KV cache is very swappable since it has limited writes per generated token (whereas inference would have to write out as much as llm_active_size per token, which is way too much at scale!), so it may be possible to support long contexts with quite acceptable performance while still saving RAM.

Make sure also that you're using mmap to load model parameters, especially for MoE experts. It has no detrimental effect on performance given that you have enough RAM to begin with, but it allows you to scale up gradually beyond that, at a very limited initial cost (you're only replacing a fraction of your memory_bandwidth with much lower storage_bandwidth).

0xbadcafebee · 2026-03-02T15:23:33 1772465013

Well mmap can still cause issues if you run short on RAM, and the disk access can cause latency and overall performance issues. It's better than nothing though.

Agree that k/v cache is underutilized by most folks. Ollama disables Flash Attention by default, so you need to enable it. Then the Ollama default quantization for k/v cache is fp16, you can drop to q8_0 in most cases. (https://mitjamartini.com/posts/ollama-kv-cache-quantization/) (https://smcleod.net/2024/12/bringing-k/v-context-quantisatio...)

kittikitti · 2026-03-02T16:08:27 1772467707

This is a good rule of thumb. I would also include that in most cases, RAM use exponentially increases with context window size.

namibj · 2026-03-03T09:42:30 1772530950

There's zero exponential scaling involved. There is quadratic compute and reasonably log-linear storage, though.

escapeteam · 2026-03-02T19:48:59 1772480939

Thanks for the formula, I wasn't aware of it.

omneity · 2026-02-05T05:07:23 1770268043

It’s a trivial calculation to make (+/- 10%).

Number of params == “variables” in memory

VRAM footprint ~= number of params * size of a param

A 4B model at 8 bits will result in 4GB vram give or take, same as params. At 4 bits ~= 2GB and so on. Kimi is about 512GB at 4 bits.
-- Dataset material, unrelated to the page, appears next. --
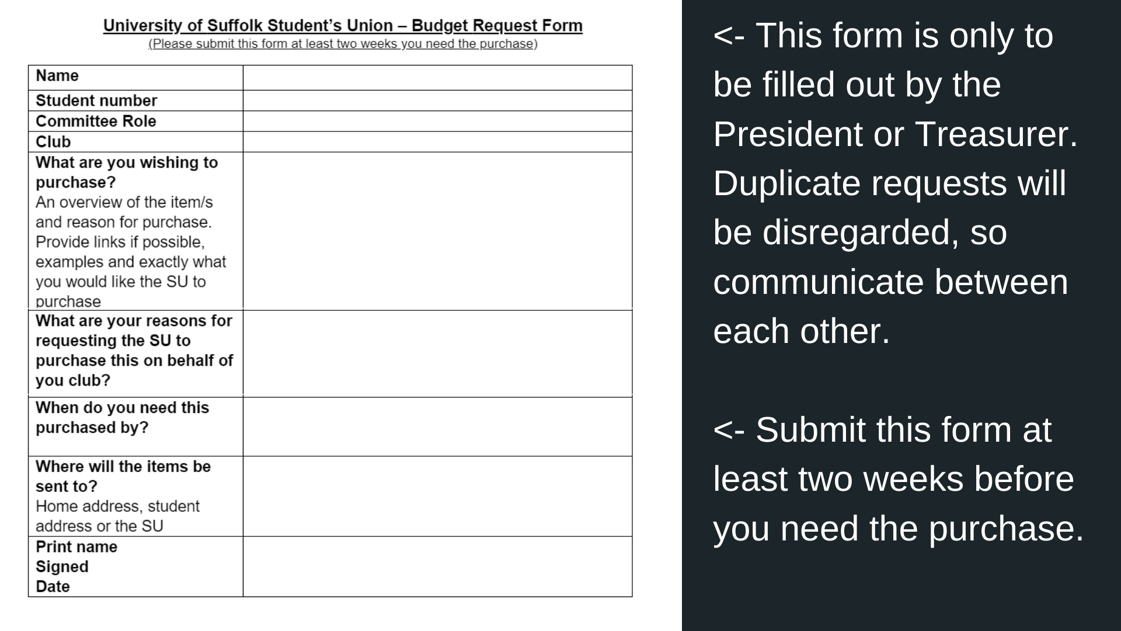This screenshot has height=631, width=1121.
Task: Select the reasons for requesting answer box
Action: pos(437,353)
omneity · 2026-02-04T16:07:42 1770221262

Attention is calculated during the forward pass of the model, which happens in both inference (forward only) and training (forward & backward).
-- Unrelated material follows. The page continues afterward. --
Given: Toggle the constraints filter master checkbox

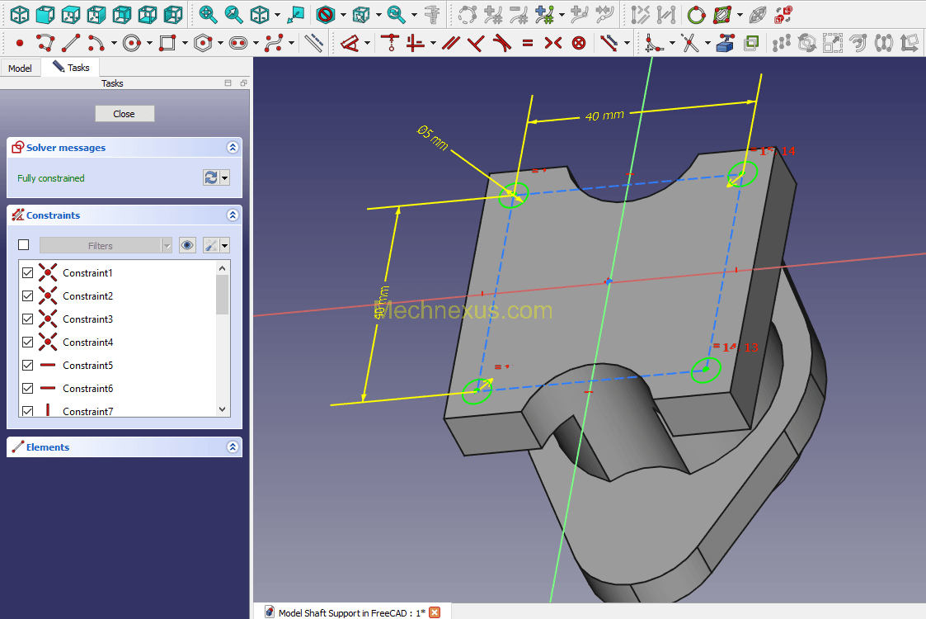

SubiculumCode · 2026-02-04T16:41:44 1770223304

Dumb question: Can inference be done in a reverse pass? Outputs predicting inputs?
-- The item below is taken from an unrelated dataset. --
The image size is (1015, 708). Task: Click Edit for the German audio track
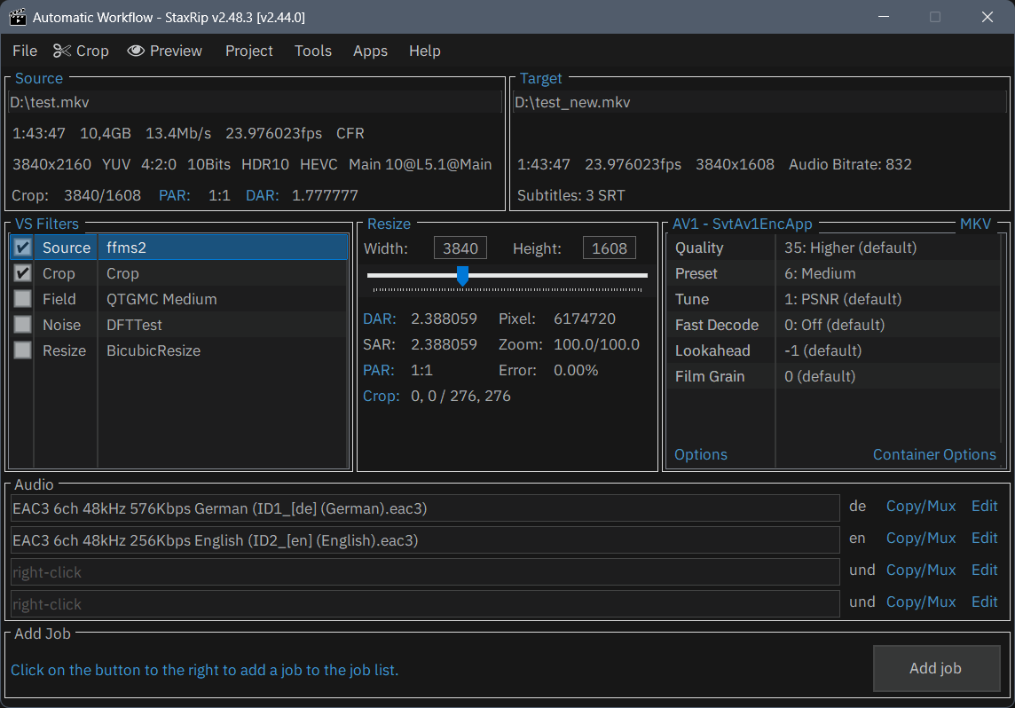click(x=984, y=506)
dave_universetf · 2026-02-04T18:30:48 1770229848

Strictly speaking: no. The "forward pass" terminology does not imply that there exists a "reverse pass" that does the same kind of computation. Rather, it's describing two different kinds of computation, and the direction they occur in.

The forward pass is propagating from inputs to outputs, computing the thing the model was trained for. The reverse/backwards pass is propagating from outputs back to inputs, but it's calculating the gradients of parameters for training (rougly: how much changing each parameter in isolation affects the output, and whether it makes the output closer to the desired training output). The result of the "reverse pass" isn't a set of inputs, but a set of annotations on the model's parameters that guide their adjustment.

The computations of the forward pass are not trivially reversible (e.g. they include additions, which destroys information about the operand values). As a sibling thread points out, you can still probabilistically explore what inputs _could_ produce a given output, and get some information back that way, but it's a lossy process.

And of course, you could train a "reverse" model, one that predicts the prefix of a sequence given a suffix (trivially: it's the same suffix prediction problem, but you train it on reversed sequences). But that would be a separate model trained from scratch on that task, and in that model the prefix prediction would be its forward pass.

direwolf20 · 2026-02-04T23:54:55 1770249295

I do want to see ChatGPT running upwards on my screen now, predicting earlier and earlier words in a futile attempt to explain a nonsense conclusion. We could call it ChatJeopardy.

gpm · 2026-02-04T17:02:21 1770224541

Not as trivially as the forwards direction, unsurprisingly information is lost, but better than you might expect. See for example https://arxiv.org/pdf/2405.15012

root_axis · 2026-02-04T16:47:40 1770223660

Sounds like a great premise for a sci-fi short story.

anu7df · 2026-02-04T17:14:49 1770225289

Sci-fi ? You mean historical fiction!